Tuesday, January 9, 2018

Four frat members sentenced to jail in fatal hazing incident

Michael Deng (inset) and the rented house where the fatal hazing occurred.

FOUR MEMBERS of a nationwide Asian/American college fraternity were jailed for up to two years on Monday (Jan. 8) in the killing of a 19-year-old rushee during a hazing ritual. A Pennsylvania judge also banned the fraternity from the state for 10 years.

“This has proved to be the most troubling case to me in 19 years,” Judge Margherita Patti-Worthington said while issuing her decision. “Not one person out of 37 picked up a telephone and called an ambulance.
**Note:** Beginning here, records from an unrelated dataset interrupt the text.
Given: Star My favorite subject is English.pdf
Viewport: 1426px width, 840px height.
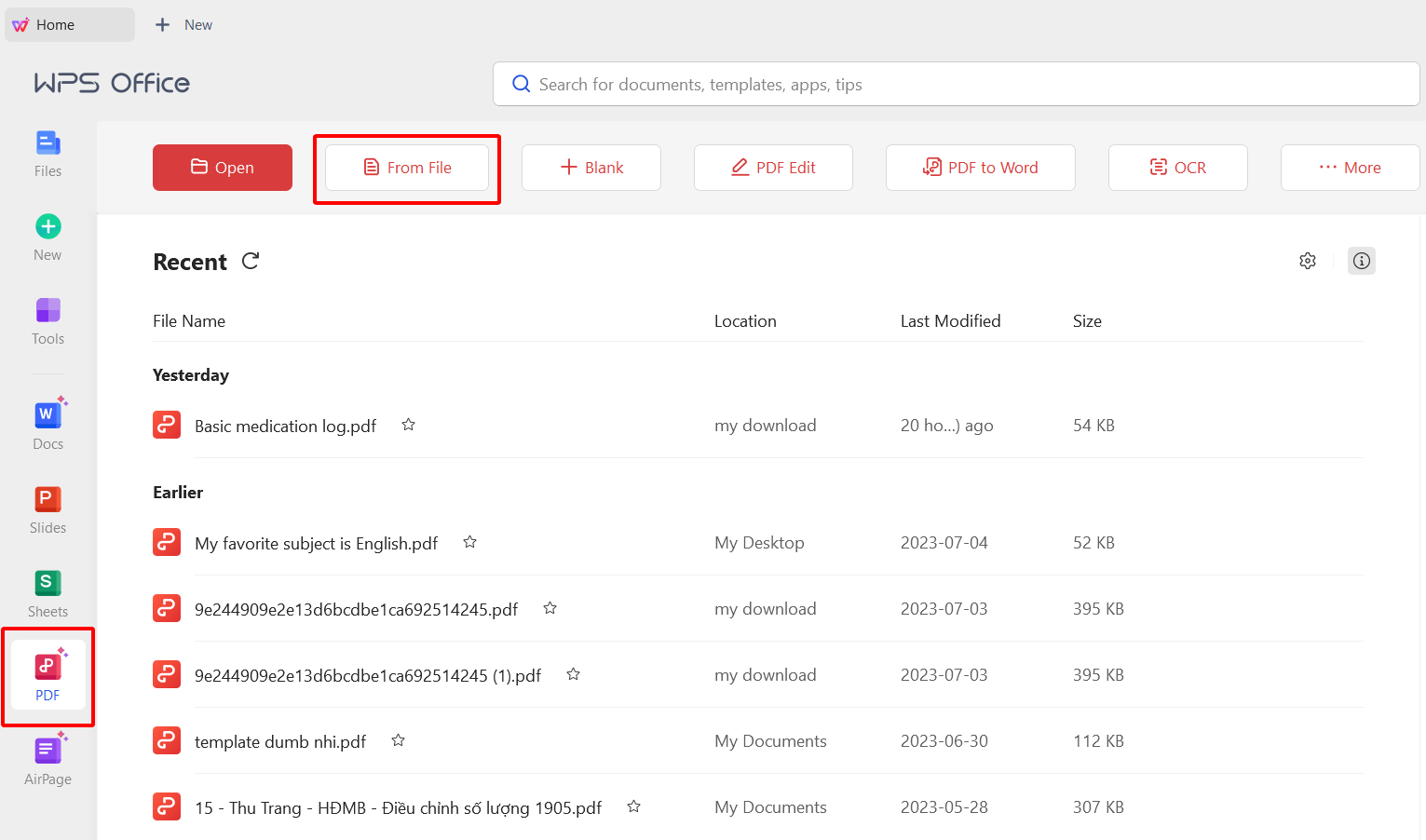Looking at the screenshot, I should click(469, 542).
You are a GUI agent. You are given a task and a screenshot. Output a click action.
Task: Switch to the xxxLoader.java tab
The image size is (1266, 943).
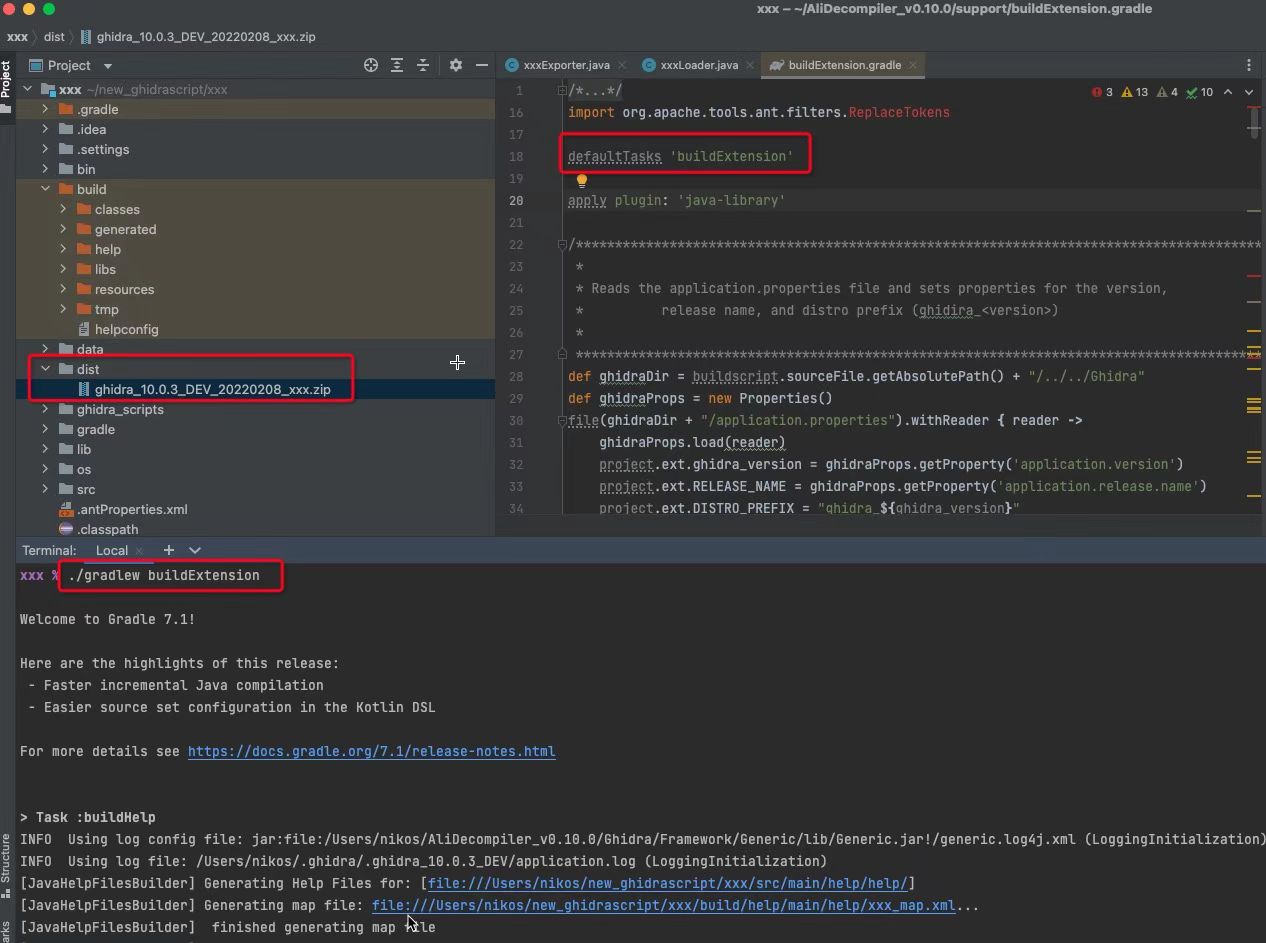tap(698, 65)
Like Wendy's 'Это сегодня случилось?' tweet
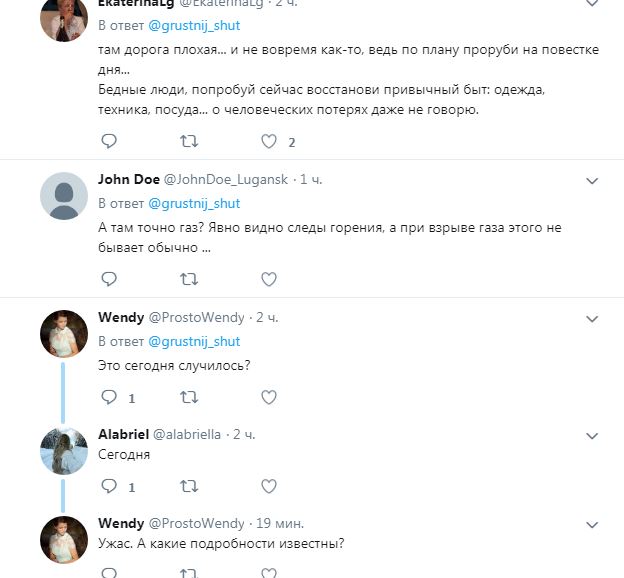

I cannot wrap my head around it,”

Kenny Kwan, Charles Lai, Raymond Lam and Sheldon Wong pleaded guilty to voluntary manslaughter, hindering apprehension and other charges in connection with the death of Baruch College freshman Michael Chun Deng in 2013.

In addition, the judge ordered the fraternity to pay $110,000 in fines.

Deng was blindfolded, forced to wear a heavy backpack and then repeatedly tackled and punched while walking through a gauntlet as part of the fraternity’s initiation ceremony in a rented home in Pennsylvania’s Pocono Mountains in 2013.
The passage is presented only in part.